HSBC's new strategy disappoints investors who see repeat of 2011
Investors are cool to lenders plan to restore growth, citing lack of bold action and its similarity to previous restructuring efforts

Investors are having flashbacks to 2011.
The initial reaction to HSBC Holdings' new strategy for restoring strong profit growth, after pre-tax profits fell 17 per cent year on year in 2014, has been cool.
The strategy, announced at a meeting with investors last week, came in the form of 10 points of action but those can be boiled down to a few major moves - many of which echoed the first series of restructuring efforts in 2011.
Grabbing the first headlines were the disposal of loss-making operations in Turkey and Brazil and cutting 25,000 staff, accounting for much of a targeted US$4.5 billion to US$5 billion in cost-savings annually. Another 25,000 employees would leave the bank with the sell-off of the Turkish and Brazilian businesses.

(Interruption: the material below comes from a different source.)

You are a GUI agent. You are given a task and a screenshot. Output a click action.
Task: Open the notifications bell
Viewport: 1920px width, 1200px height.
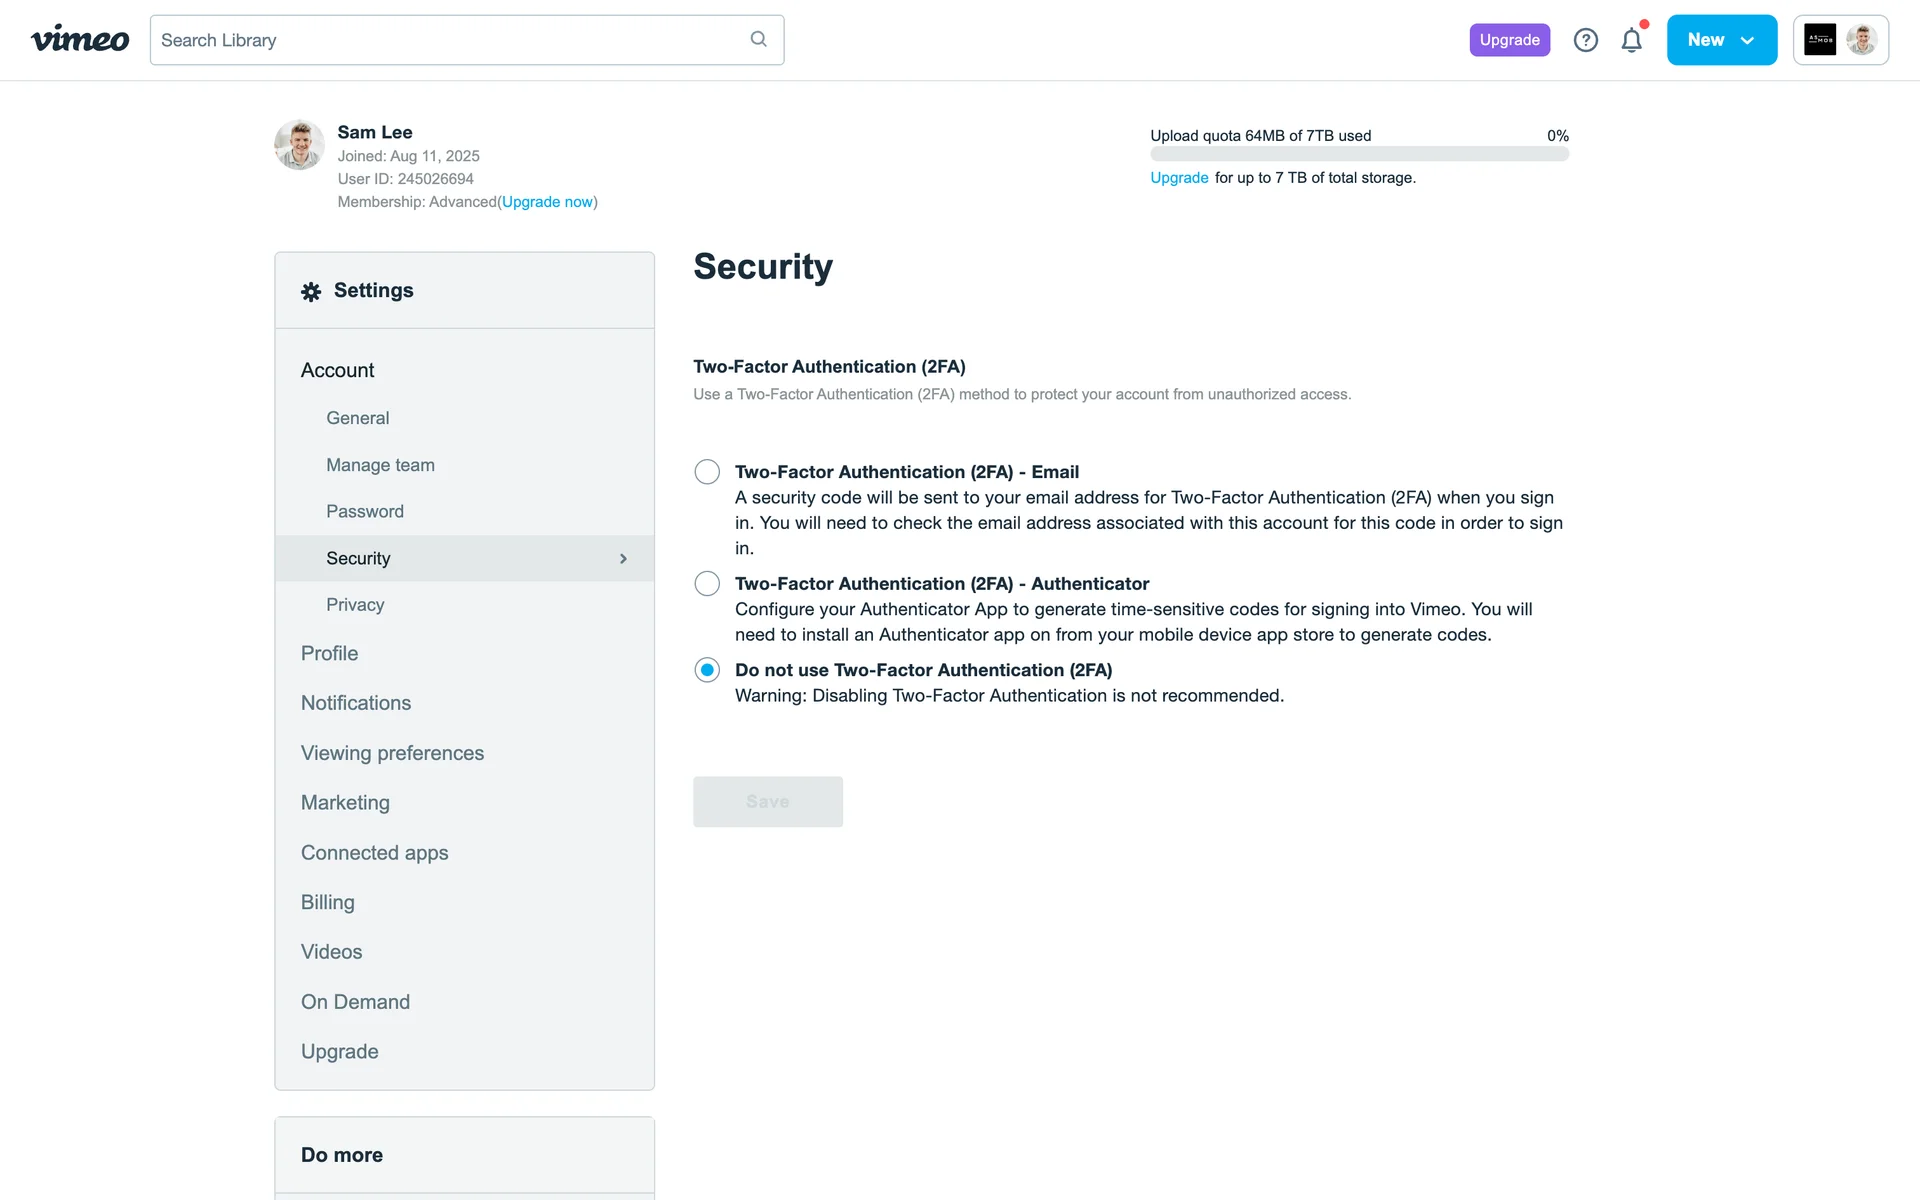(1631, 40)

Drawing closer to the core of the bank’s international investment banking model was the plan to shed US$290 billion in risk-weighted assets from the balance sheet, mainly from global banking and markets, and shift many of those assets eastwards, in a so-called pivot to Asia.
The underwhelming targeted return on equity within two years was 10 per cent, a figure disclosed earlier this year.